The Tartan Crossing redevelopment project combines surface water treatment with a stunning aesthetic centerpiece at an abandoned mall site in Oakdale, Minnesota.
The design provides unique regional treatment of surface water from the surrounding commercial, office and housing development.
For years, the community of Oakdale, Minnesota wrestled with what to do about the crumbling eyesore that was the abandoned Oakdale Mall.
Located on an 18-acre site at a busy intersection, the 180,000-square-foot mall was built in 1984 and had struggled financially ever since. The City purchased the site in 2011 and demolished the mall in preparation for a mixed-use redevelopment effort.
SEH served as the design engineer for the project, working collaboratively with the City and the private development team to develop a site that incorporates significant public amenities within a limited space.
The resulting site includes a unique area that acts like a park when the weather is dry and a stormwater filtration area when there’s rain. It features a multi-celled treatment basin with decorative walls and spouts to direct rainwater through a meandering channel and a landscaped walking path with public seating areas.
The pedestrian walking path (five laps per mile) offers a full-circle view of the features, access to seating locations and a pleasant place for a leisurely stroll.

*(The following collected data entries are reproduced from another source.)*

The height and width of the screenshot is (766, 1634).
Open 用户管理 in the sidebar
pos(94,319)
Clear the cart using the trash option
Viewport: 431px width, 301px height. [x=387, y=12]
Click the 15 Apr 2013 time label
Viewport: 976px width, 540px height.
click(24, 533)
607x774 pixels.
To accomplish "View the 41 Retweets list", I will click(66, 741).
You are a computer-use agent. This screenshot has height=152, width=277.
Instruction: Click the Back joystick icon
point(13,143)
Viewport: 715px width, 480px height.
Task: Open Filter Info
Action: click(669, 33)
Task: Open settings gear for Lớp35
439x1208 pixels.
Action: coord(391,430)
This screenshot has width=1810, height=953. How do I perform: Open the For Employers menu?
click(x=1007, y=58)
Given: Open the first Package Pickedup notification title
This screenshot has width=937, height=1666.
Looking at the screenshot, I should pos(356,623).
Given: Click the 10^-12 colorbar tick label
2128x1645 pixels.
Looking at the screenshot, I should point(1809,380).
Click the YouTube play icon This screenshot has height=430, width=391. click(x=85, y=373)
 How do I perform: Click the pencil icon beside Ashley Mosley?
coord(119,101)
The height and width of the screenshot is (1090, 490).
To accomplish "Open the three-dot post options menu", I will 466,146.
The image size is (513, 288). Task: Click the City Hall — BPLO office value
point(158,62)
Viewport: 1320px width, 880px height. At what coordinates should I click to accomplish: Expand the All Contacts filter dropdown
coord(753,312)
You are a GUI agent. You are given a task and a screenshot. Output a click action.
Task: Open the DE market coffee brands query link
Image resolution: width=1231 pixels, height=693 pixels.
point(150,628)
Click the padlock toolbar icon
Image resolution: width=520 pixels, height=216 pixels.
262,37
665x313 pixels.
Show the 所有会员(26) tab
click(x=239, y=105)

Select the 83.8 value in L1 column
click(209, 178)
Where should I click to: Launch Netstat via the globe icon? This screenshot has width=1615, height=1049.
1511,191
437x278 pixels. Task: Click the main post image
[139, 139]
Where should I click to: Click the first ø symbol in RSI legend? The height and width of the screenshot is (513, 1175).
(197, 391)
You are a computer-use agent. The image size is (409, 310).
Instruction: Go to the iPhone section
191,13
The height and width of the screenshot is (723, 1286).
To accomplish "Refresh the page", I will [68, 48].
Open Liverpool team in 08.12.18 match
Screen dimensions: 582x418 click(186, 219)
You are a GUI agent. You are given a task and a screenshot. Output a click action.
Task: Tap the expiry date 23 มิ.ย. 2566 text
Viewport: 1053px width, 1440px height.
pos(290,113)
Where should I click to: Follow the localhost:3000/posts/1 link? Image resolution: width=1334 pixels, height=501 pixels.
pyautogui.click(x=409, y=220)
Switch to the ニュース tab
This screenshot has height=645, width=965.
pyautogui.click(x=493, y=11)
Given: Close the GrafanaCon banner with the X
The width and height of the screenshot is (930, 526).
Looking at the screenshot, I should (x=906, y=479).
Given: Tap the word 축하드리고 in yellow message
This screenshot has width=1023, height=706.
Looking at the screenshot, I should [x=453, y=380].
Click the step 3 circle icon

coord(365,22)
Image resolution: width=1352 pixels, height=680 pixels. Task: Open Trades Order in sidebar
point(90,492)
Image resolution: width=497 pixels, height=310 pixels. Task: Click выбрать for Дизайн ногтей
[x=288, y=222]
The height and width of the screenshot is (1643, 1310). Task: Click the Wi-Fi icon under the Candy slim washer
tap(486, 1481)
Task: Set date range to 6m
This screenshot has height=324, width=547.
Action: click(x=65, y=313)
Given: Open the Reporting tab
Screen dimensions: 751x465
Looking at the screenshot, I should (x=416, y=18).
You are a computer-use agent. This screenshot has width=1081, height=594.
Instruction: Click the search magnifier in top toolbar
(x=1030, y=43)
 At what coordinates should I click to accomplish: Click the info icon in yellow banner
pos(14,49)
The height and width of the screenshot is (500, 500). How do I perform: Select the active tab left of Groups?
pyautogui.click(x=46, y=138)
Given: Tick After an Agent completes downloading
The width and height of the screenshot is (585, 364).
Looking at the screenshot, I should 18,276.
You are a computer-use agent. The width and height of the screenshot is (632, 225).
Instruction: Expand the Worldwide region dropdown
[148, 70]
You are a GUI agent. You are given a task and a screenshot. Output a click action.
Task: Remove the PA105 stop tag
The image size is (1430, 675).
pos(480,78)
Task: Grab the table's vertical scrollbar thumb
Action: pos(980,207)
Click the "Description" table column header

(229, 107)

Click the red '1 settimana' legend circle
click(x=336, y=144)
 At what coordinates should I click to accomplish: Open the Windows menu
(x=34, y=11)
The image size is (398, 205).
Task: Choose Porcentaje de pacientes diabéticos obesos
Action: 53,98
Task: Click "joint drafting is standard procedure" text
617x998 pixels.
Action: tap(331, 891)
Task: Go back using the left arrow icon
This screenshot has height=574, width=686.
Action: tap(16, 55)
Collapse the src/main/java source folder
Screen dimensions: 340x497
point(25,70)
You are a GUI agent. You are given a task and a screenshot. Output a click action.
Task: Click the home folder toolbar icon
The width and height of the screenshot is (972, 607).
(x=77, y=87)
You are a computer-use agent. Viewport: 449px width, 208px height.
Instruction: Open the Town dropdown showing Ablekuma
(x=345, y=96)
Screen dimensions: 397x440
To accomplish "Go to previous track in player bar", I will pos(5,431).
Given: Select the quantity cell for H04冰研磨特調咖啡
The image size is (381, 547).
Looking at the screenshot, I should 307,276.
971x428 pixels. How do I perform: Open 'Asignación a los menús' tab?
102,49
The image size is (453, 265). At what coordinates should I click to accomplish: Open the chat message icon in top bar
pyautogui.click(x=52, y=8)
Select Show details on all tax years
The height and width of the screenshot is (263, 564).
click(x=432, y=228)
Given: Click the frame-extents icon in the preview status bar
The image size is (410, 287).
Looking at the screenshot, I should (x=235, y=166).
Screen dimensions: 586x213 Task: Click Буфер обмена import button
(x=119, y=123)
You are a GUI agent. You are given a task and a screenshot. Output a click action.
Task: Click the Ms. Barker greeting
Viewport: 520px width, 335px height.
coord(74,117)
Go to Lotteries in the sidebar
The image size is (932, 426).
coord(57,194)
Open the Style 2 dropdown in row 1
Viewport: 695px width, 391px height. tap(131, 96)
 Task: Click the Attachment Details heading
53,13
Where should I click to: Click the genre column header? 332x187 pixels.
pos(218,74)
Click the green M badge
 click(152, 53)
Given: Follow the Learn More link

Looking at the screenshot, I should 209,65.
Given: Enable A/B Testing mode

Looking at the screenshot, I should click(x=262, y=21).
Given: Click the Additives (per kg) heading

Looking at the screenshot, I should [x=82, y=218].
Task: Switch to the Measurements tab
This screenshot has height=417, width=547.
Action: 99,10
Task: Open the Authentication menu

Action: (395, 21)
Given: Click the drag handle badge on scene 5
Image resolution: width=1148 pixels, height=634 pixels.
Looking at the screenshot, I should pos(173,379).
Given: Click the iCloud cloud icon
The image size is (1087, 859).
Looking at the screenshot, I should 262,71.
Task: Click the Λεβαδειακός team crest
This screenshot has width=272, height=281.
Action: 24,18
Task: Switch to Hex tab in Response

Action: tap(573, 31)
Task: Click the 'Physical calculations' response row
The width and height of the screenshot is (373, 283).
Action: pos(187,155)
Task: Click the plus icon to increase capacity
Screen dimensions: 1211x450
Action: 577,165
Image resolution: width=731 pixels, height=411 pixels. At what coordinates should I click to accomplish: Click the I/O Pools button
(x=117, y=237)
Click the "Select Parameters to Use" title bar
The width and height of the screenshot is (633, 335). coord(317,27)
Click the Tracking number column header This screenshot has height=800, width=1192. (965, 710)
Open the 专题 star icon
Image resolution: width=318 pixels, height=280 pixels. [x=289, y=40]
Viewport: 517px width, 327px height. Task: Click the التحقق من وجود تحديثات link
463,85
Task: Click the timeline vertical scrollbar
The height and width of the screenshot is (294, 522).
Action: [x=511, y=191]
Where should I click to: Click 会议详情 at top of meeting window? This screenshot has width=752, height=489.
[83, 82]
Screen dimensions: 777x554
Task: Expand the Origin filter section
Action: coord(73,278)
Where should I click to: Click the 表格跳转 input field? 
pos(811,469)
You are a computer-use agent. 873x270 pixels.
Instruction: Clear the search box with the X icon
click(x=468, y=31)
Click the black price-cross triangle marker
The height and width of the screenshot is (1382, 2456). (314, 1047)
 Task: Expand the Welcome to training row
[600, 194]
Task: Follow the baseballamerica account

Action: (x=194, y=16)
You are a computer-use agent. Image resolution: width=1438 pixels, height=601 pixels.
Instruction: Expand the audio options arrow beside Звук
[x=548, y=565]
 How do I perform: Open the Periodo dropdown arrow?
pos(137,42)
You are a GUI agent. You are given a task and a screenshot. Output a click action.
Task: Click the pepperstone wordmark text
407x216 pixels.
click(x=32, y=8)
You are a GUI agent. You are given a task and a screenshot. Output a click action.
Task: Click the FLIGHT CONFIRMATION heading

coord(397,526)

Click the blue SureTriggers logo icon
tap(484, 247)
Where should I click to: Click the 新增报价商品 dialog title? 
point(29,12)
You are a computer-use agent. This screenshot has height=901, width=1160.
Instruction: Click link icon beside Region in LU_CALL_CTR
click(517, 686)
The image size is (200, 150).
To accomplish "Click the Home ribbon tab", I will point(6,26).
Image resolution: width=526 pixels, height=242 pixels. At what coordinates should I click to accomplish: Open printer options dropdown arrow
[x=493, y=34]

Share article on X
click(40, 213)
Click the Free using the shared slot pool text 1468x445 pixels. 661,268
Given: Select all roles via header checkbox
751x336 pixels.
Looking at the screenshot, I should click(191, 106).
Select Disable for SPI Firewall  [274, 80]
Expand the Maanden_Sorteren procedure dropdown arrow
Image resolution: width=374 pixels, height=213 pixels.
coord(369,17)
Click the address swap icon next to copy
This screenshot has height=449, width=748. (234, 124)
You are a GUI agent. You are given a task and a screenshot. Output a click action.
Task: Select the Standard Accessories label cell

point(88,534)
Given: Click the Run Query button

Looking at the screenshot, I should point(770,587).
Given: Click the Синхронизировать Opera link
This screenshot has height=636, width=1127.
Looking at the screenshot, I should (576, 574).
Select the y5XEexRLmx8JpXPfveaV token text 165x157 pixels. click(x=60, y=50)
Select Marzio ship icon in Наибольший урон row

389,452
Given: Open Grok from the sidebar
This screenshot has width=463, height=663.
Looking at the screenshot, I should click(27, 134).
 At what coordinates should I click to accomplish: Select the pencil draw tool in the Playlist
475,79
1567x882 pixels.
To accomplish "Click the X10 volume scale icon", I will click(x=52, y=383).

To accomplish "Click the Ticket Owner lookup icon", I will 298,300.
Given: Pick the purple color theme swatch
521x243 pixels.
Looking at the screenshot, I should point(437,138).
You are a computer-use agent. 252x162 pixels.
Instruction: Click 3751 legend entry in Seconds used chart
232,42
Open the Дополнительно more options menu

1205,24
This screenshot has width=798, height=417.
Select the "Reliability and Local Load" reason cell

It also provides residents of the adjacent new assisted living complex (who may have limited mobility) a place to maintain an active lifestyle.
The engineered soils with a subdrain system provide water filtration as well as infiltration. The area is planted with native grasses, flowers, sedges and shrubs, and includes boulevard planters that feature landscape grasses and trees.
With its thoughtful design and public art elements, Tartan Crossing has become an aesthetically pleasing visual centerpiece to one of the City’s main gateway streets.